Jing Gong (Formerly Golden Bow)
- Company type: Subsidiary
- Founded: 1986
- Headquarters: Tsuen Wan, Hongkong
- Products: Airsoft guns and rail transport modelling

= Jing Gong =

Hong Kong airsoft gun manufacturer

Jing Gong, also known as JG or GB (Golden Bow) (金弓), is a Hong Kong–based airsoft manufacturer. JG is the OEM of several Echo 1 guns and was also OEM for J.G.Works.

==Guns==
Jing Gong manufactures low to mid-priced airsoft guns.

In 2008, Jing Gong released new AEGs that shoot well over 350 ft/s (110 m/s) with factory stock internals. Their lineup of AEGs are based on "clone" designs of higher-end brands, many taken from Tokyo Marui. Jing Gong makes many affordable yet high-performing AEGs.
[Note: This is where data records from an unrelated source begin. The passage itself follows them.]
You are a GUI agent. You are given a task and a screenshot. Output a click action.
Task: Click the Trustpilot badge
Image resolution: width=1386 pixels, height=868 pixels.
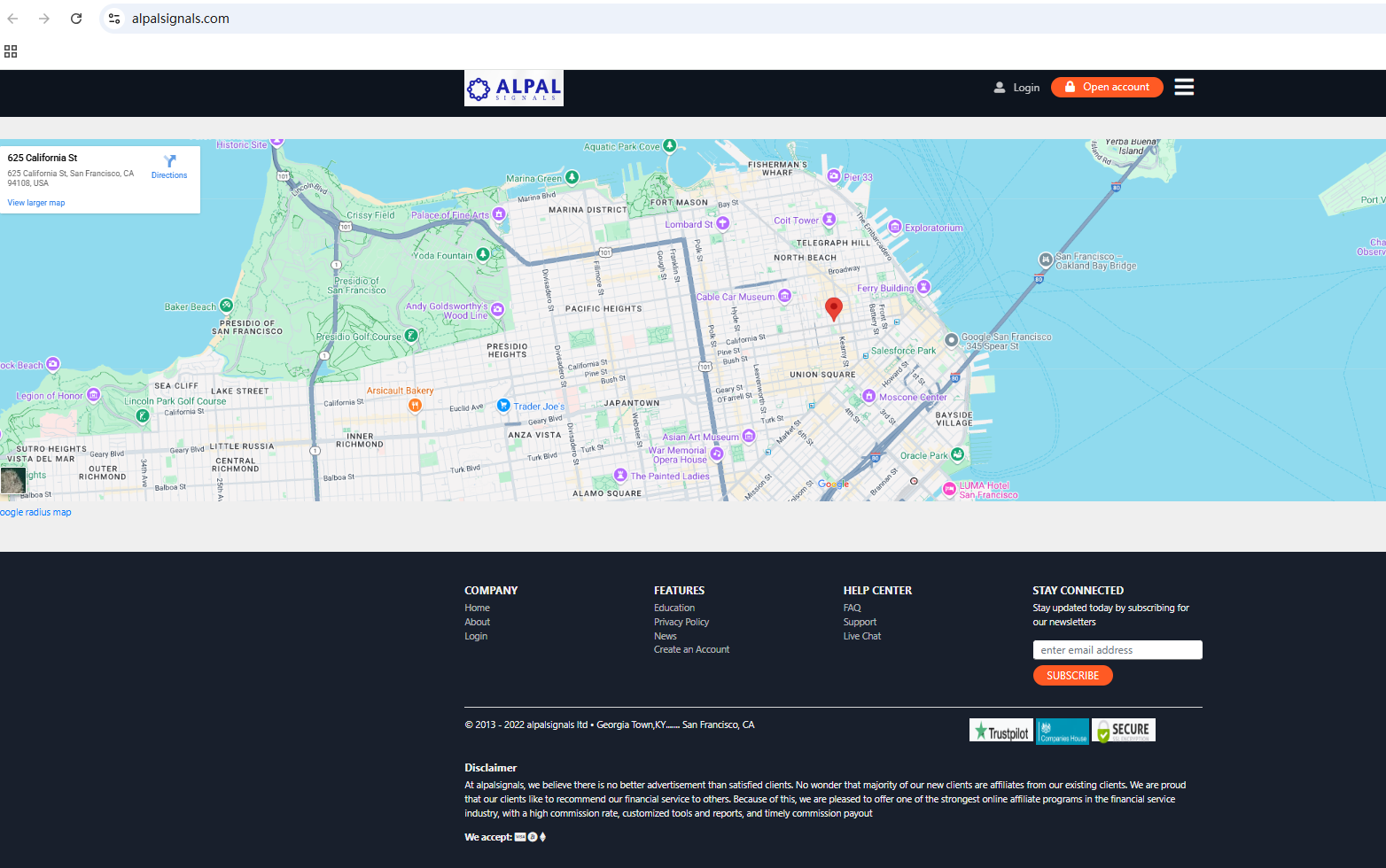click(x=1001, y=731)
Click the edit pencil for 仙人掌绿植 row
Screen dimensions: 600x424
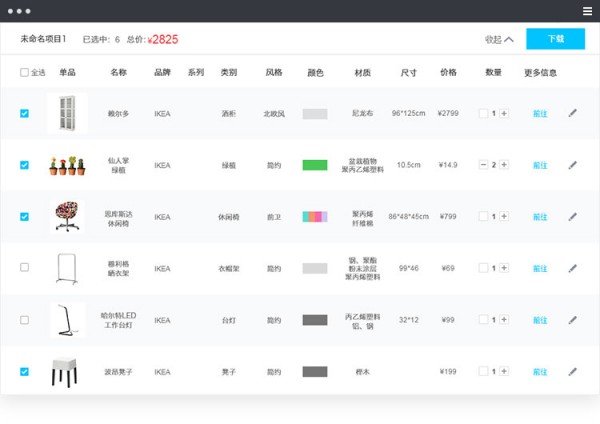[x=573, y=165]
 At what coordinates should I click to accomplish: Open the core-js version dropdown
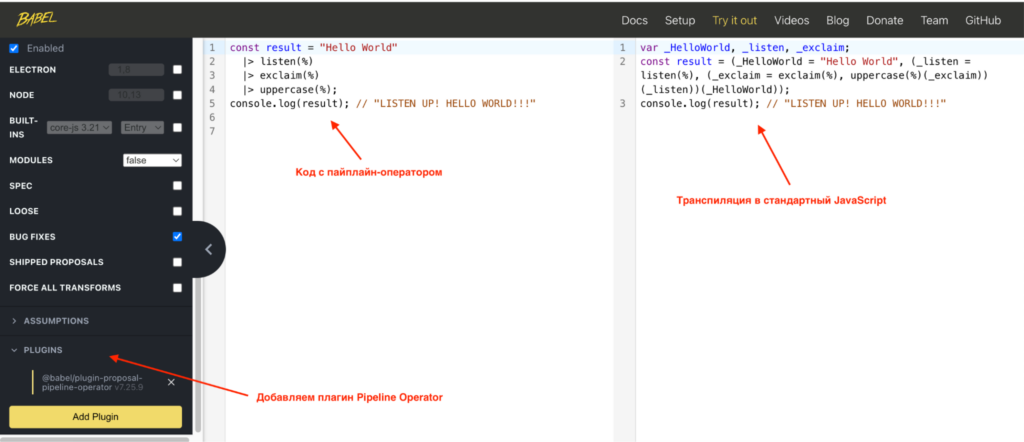coord(80,127)
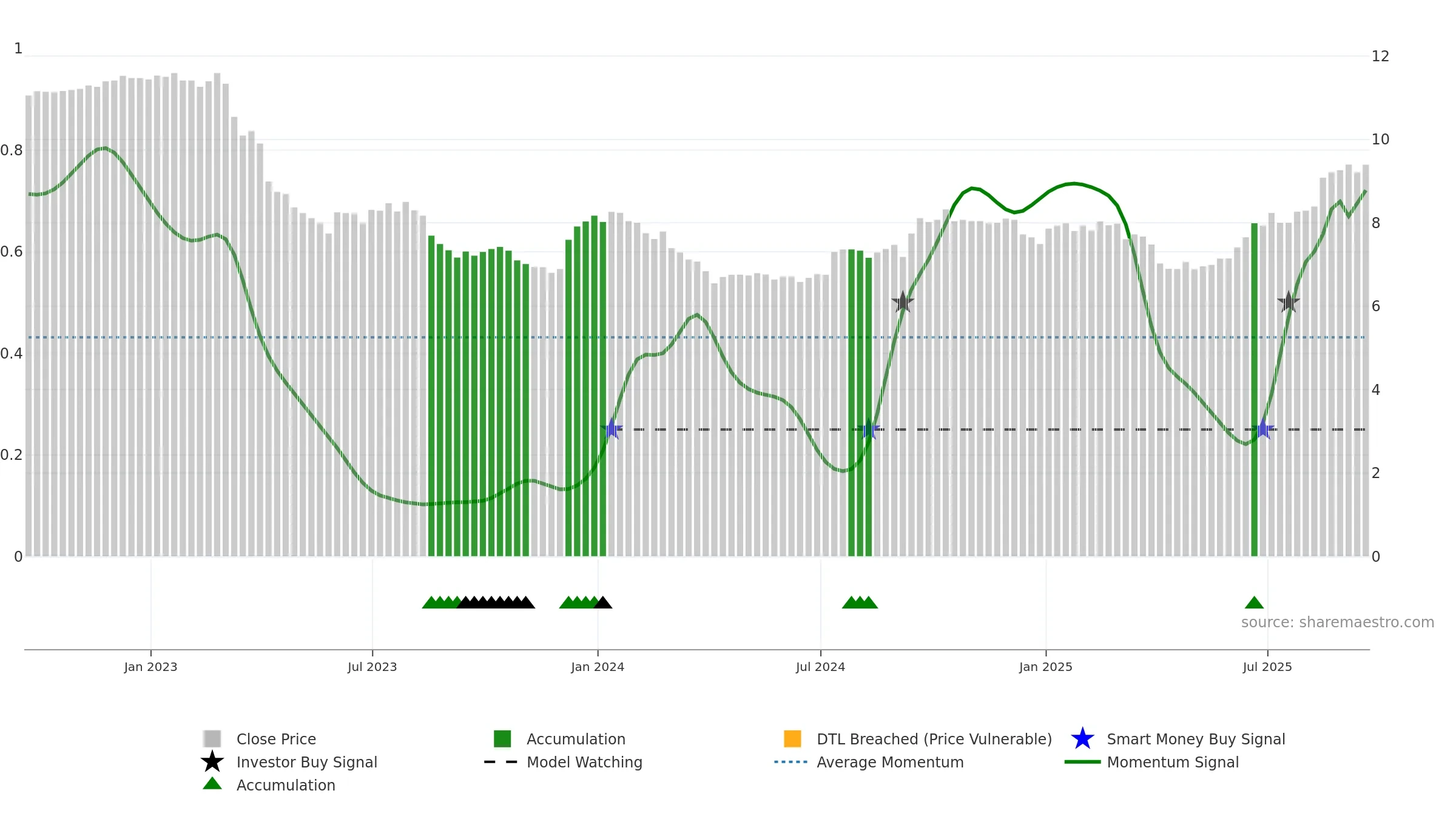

The company's range of AEGs include AR-15 rifles, MP5 submachine guns, G36 rifles, G3 rifles, AK rifles, AUG rifles and the company's best selling model, the FN P90.

In addition to AEGs, JG has released their first gas blowback, a Glock 18C, which is a clone of the KSC Glock 18C. This has, however, been disputed, as it is speculated that production of the G18c was outsourced to another Chinese airsoft manufacture. This has also been the case with their plastic-bodied M4 GBB model.

On December 14, 2011, Jing Gong announced a new line of M4/M16 styled products. This announcement was followed shortly by an announcement regarding counterfeit JG products.